(Word and element location data)
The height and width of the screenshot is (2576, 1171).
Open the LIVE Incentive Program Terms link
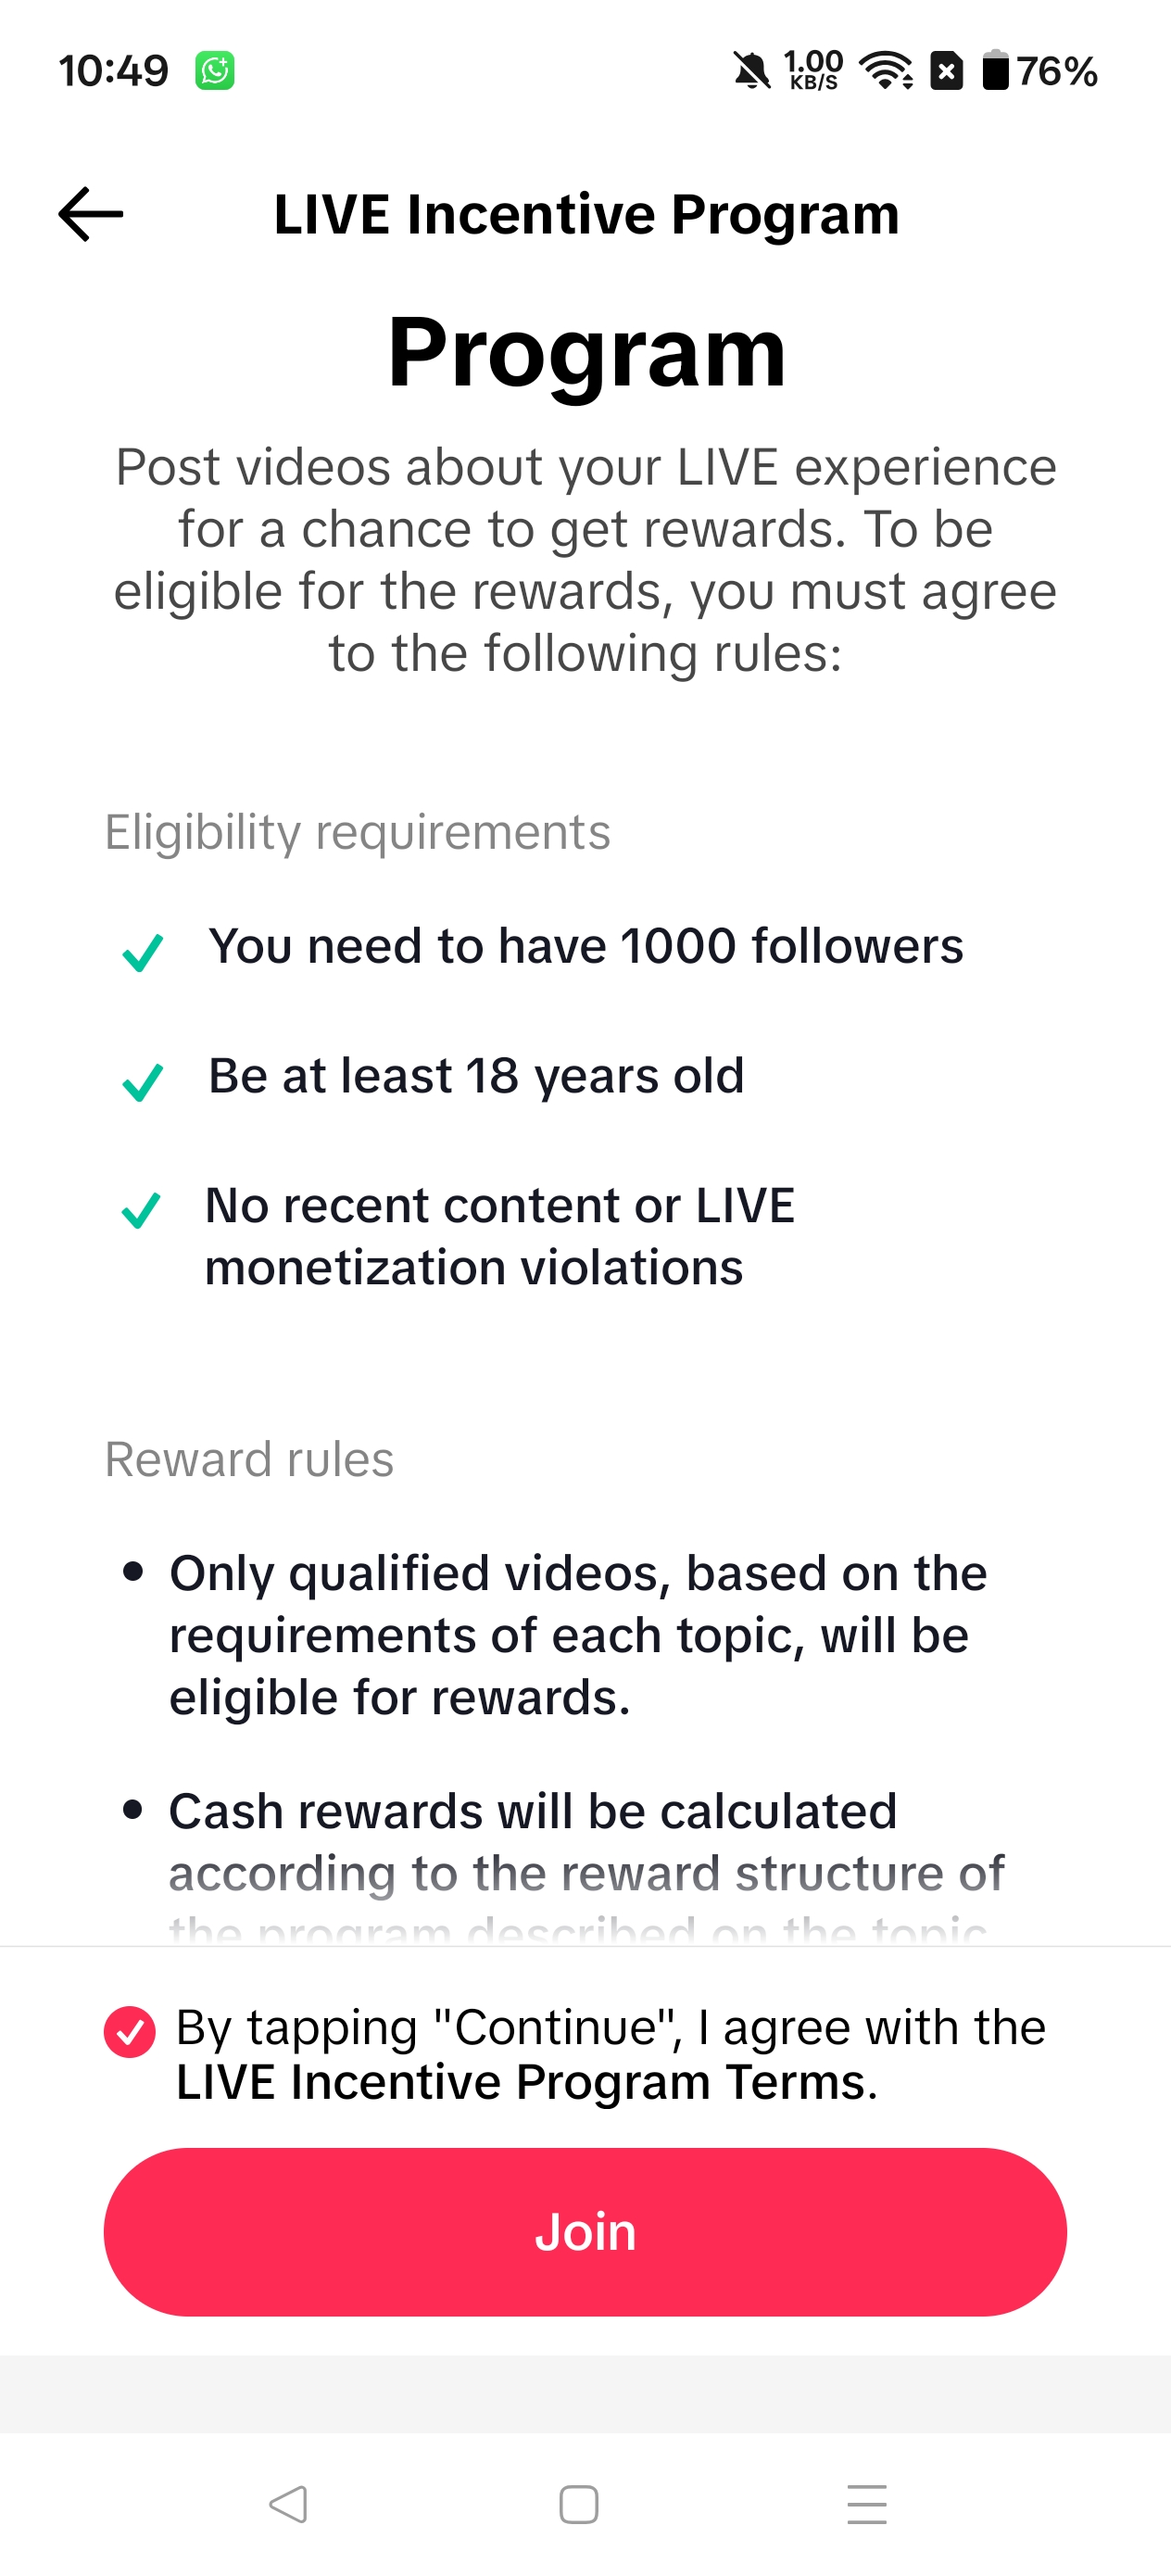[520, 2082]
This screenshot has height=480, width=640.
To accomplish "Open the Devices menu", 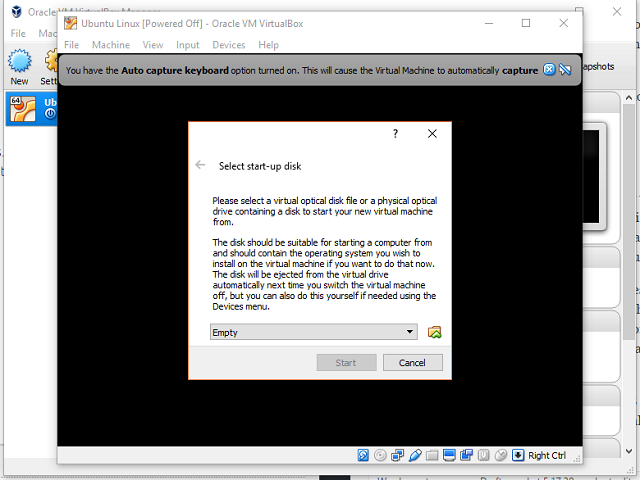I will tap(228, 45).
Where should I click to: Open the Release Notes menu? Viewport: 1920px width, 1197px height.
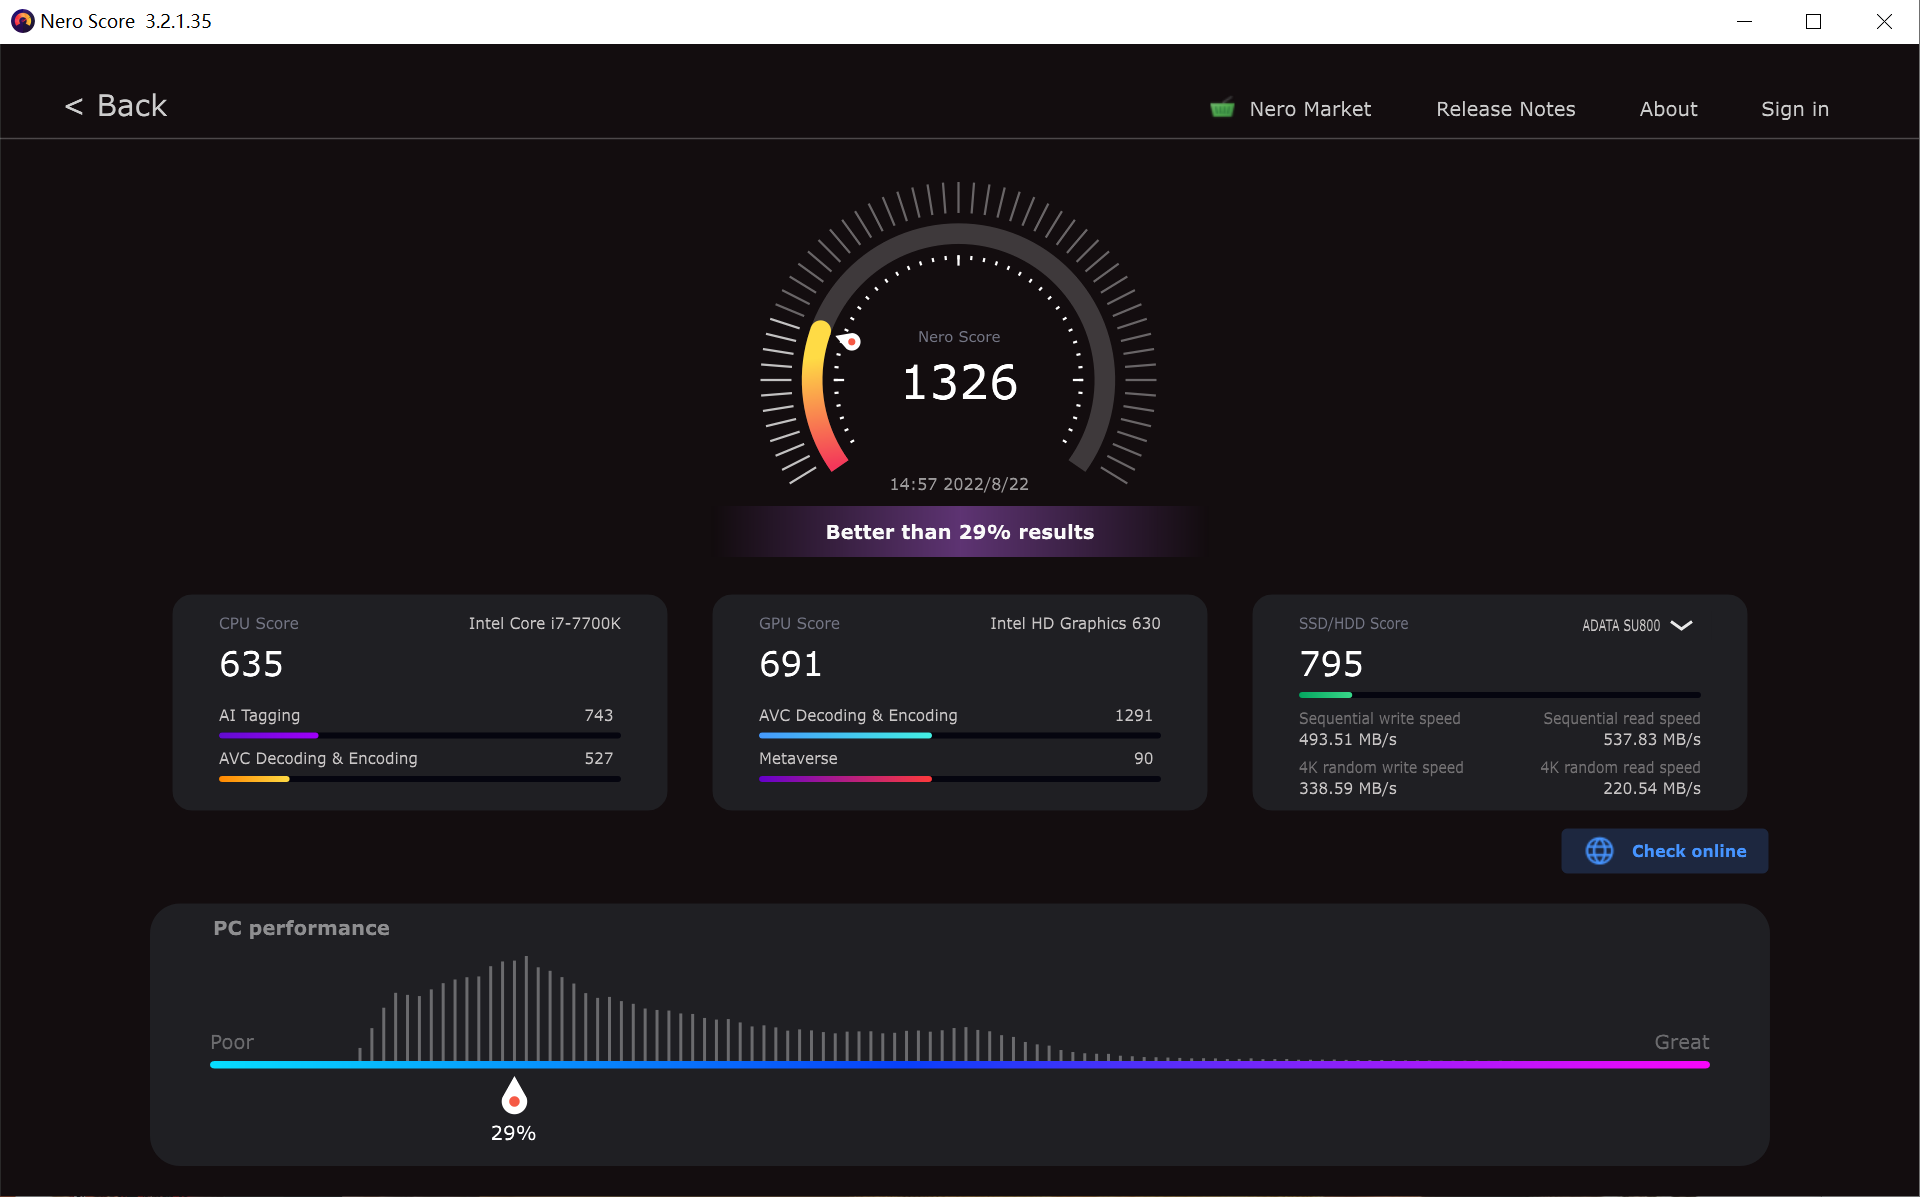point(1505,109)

**Work required**: Report, copied in full, each line in the items above that contains the string "height".

**Solution**:
The height and width of the screenshot is (2576, 1171).
This screenshot has height=480, width=640.
Where should I click to: Open the Release Notes menu? Viewport: 1920px width, 1197px height.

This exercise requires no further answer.